# Exercise details
Reproduce only the lines of the material below that start at the line containing "This screenshot has width=1280, height=800." and stop at the line containing "Disable the Youtube". Keep both end lines.

# Records shown

☆ ☆ ☆ ☆ ☆ ☆ ☆

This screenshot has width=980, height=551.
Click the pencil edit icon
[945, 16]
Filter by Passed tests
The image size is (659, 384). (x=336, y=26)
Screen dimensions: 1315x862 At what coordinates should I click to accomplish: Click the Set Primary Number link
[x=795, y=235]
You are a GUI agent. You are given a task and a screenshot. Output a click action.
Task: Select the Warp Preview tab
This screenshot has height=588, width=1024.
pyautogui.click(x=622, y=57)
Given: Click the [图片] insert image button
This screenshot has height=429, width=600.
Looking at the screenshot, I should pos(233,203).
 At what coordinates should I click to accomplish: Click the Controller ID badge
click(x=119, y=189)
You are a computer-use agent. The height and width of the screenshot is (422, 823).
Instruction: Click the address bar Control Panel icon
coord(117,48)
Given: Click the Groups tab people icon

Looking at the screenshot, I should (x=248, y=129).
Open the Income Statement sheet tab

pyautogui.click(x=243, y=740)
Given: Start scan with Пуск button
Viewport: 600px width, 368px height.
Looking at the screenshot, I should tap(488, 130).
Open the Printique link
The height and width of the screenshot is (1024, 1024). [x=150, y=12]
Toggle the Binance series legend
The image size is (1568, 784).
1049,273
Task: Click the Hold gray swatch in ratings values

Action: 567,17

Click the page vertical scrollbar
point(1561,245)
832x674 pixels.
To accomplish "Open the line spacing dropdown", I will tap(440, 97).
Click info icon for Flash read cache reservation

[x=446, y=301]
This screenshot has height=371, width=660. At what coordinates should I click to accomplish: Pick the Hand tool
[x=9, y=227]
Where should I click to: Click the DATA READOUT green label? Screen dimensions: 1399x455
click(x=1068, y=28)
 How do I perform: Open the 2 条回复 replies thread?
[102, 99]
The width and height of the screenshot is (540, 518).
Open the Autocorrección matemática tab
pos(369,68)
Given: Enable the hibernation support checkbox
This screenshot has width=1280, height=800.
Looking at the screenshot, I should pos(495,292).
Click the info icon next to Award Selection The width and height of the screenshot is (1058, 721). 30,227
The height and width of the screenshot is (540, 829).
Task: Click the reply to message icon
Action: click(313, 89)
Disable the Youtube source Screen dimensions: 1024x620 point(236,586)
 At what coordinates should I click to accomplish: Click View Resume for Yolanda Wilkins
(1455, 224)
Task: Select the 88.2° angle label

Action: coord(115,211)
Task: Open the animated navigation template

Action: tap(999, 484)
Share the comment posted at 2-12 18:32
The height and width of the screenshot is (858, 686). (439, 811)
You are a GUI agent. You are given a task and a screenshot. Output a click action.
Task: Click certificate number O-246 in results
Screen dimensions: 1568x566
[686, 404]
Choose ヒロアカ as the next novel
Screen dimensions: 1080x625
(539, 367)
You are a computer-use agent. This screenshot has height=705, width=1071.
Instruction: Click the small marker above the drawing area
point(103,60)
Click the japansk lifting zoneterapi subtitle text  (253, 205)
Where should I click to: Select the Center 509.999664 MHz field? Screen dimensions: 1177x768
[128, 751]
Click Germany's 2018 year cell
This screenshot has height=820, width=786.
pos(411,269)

☆ ☆ ☆ ☆ ☆ ☆ ☆

# Answer to this exercise
This screenshot has width=1280, height=800.
Looking at the screenshot, I should pos(495,292).
Click the info icon next to Award Selection The width and height of the screenshot is (1058, 721). 30,227
The height and width of the screenshot is (540, 829).
Task: Click the reply to message icon
Action: click(313, 89)
Disable the Youtube source Screen dimensions: 1024x620 point(236,586)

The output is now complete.